WHAT THIS TASK INVOLVES ::
Could you write the entries out again, exactly as they appear?

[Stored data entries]
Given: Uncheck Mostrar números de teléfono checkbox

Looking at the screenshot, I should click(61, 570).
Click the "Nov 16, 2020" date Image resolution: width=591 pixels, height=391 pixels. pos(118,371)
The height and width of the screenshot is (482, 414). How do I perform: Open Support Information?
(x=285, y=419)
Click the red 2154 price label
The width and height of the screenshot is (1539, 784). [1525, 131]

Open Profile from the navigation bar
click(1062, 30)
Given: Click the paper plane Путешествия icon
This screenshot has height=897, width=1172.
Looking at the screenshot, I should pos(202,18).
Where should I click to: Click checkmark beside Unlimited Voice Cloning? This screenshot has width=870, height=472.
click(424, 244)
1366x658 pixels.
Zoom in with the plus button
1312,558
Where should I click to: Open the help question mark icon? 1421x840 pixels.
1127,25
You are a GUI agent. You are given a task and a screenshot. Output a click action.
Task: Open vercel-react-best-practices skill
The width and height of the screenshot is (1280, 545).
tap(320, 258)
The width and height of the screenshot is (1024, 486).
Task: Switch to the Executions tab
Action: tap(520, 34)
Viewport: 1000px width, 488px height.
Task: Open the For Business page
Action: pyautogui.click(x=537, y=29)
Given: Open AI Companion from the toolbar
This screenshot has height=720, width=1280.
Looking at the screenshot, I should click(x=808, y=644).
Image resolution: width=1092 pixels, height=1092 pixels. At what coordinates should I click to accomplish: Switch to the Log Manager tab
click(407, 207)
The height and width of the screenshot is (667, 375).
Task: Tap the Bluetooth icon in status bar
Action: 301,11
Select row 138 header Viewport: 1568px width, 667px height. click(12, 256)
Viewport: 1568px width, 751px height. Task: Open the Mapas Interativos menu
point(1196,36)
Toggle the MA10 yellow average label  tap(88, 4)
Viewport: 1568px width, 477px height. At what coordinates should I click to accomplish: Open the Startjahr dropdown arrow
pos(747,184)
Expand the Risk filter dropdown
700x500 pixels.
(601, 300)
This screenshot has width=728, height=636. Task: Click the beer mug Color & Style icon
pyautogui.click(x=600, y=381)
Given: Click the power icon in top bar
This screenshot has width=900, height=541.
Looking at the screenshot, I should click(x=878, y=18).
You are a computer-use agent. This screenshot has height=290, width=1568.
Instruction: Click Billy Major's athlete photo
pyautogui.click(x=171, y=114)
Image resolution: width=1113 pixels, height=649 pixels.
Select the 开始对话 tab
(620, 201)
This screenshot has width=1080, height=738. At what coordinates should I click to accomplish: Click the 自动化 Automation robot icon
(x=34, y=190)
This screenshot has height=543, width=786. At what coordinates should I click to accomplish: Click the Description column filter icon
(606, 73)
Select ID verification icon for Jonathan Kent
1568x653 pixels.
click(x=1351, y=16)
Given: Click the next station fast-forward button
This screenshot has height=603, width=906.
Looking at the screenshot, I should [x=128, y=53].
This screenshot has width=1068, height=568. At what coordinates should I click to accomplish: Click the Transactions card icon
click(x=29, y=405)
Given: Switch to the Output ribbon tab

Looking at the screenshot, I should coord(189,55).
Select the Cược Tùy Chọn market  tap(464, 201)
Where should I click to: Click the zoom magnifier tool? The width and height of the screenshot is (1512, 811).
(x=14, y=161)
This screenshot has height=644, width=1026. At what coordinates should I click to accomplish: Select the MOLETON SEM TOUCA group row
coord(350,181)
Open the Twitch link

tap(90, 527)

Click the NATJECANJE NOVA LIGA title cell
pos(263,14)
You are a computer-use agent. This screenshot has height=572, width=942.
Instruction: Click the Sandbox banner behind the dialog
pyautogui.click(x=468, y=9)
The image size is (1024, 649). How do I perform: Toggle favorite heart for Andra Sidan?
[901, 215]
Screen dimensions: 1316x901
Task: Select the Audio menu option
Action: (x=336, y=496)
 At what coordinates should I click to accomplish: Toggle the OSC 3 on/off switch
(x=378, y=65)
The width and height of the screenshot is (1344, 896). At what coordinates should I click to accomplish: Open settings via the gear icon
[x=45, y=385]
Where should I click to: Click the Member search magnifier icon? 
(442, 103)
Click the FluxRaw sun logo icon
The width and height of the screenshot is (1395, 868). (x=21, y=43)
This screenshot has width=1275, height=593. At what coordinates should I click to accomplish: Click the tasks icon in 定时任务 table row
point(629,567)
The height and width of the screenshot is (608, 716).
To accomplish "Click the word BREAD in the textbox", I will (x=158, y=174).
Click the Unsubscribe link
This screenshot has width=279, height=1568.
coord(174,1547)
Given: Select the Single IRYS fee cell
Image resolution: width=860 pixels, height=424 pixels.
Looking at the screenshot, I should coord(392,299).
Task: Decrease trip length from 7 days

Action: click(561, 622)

ANSWER SECTION ::
Given: Uncheck Mostrar números de teléfono checkbox

Looking at the screenshot, I should click(61, 570).
Click the "Nov 16, 2020" date Image resolution: width=591 pixels, height=391 pixels. pos(118,371)
The height and width of the screenshot is (482, 414). How do I perform: Open Support Information?
(x=285, y=419)
Click the red 2154 price label
The width and height of the screenshot is (1539, 784). [1525, 131]

Open Profile from the navigation bar
click(1062, 30)
Given: Click the paper plane Путешествия icon
This screenshot has height=897, width=1172.
Looking at the screenshot, I should pos(202,18).
Where should I click to: Click checkmark beside Unlimited Voice Cloning? This screenshot has width=870, height=472.
click(424, 244)
1366x658 pixels.
Zoom in with the plus button
1312,558
Where should I click to: Open the help question mark icon? 1421x840 pixels.
1127,25
You are a GUI agent. You are given a task and a screenshot. Output a click action.
Task: Open vercel-react-best-practices skill
The width and height of the screenshot is (1280, 545).
tap(320, 258)
The width and height of the screenshot is (1024, 486).
Task: Switch to the Executions tab
Action: tap(520, 34)
Viewport: 1000px width, 488px height.
Task: Open the For Business page
Action: pyautogui.click(x=537, y=29)
Given: Open AI Companion from the toolbar
This screenshot has height=720, width=1280.
Looking at the screenshot, I should click(x=808, y=644).
Image resolution: width=1092 pixels, height=1092 pixels. At what coordinates should I click to accomplish: Switch to the Log Manager tab
click(407, 207)
The height and width of the screenshot is (667, 375).
Task: Tap the Bluetooth icon in status bar
Action: 301,11
Select row 138 header Viewport: 1568px width, 667px height. click(12, 256)
Viewport: 1568px width, 751px height. Task: Open the Mapas Interativos menu
point(1196,36)
Toggle the MA10 yellow average label  tap(88, 4)
Viewport: 1568px width, 477px height. At what coordinates should I click to accomplish: Open the Startjahr dropdown arrow
pos(747,184)
Expand the Risk filter dropdown
700x500 pixels.
(601, 300)
This screenshot has width=728, height=636. Task: Click the beer mug Color & Style icon
pyautogui.click(x=600, y=381)
Given: Click the power icon in top bar
This screenshot has width=900, height=541.
Looking at the screenshot, I should click(x=878, y=18).
You are a computer-use agent. This screenshot has height=290, width=1568.
Instruction: Click Billy Major's athlete photo
pyautogui.click(x=171, y=114)
Image resolution: width=1113 pixels, height=649 pixels.
Select the 开始对话 tab
(620, 201)
This screenshot has width=1080, height=738. At what coordinates should I click to accomplish: Click the 自动化 Automation robot icon
(x=34, y=190)
This screenshot has height=543, width=786. At what coordinates should I click to accomplish: Click the Description column filter icon
(606, 73)
Select ID verification icon for Jonathan Kent
1568x653 pixels.
click(x=1351, y=16)
Given: Click the next station fast-forward button
This screenshot has height=603, width=906.
Looking at the screenshot, I should [x=128, y=53].
This screenshot has width=1068, height=568. At what coordinates should I click to accomplish: Click the Transactions card icon
click(x=29, y=405)
Given: Switch to the Output ribbon tab

Looking at the screenshot, I should coord(189,55).
Select the Cược Tùy Chọn market  tap(464, 201)
Where should I click to: Click the zoom magnifier tool? The width and height of the screenshot is (1512, 811).
(x=14, y=161)
This screenshot has height=644, width=1026. At what coordinates should I click to accomplish: Select the MOLETON SEM TOUCA group row
coord(350,181)
Open the Twitch link

tap(90, 527)

Click the NATJECANJE NOVA LIGA title cell
pos(263,14)
You are a computer-use agent. This screenshot has height=572, width=942.
Instruction: Click the Sandbox banner behind the dialog
pyautogui.click(x=468, y=9)
The image size is (1024, 649). How do I perform: Toggle favorite heart for Andra Sidan?
[901, 215]
Screen dimensions: 1316x901
Task: Select the Audio menu option
Action: (x=336, y=496)
 At what coordinates should I click to accomplish: Toggle the OSC 3 on/off switch
(x=378, y=65)
The width and height of the screenshot is (1344, 896). At what coordinates should I click to accomplish: Open settings via the gear icon
[x=45, y=385]
Where should I click to: Click the Member search magnifier icon? 
(442, 103)
Click the FluxRaw sun logo icon
The width and height of the screenshot is (1395, 868). (x=21, y=43)
This screenshot has width=1275, height=593. At what coordinates should I click to accomplish: Click the tasks icon in 定时任务 table row
point(629,567)
The height and width of the screenshot is (608, 716).
To accomplish "Click the word BREAD in the textbox", I will (x=158, y=174).
Click the Unsubscribe link
This screenshot has width=279, height=1568.
coord(174,1547)
Given: Select the Single IRYS fee cell
Image resolution: width=860 pixels, height=424 pixels.
Looking at the screenshot, I should coord(392,299).
Task: Decrease trip length from 7 days

Action: click(561, 622)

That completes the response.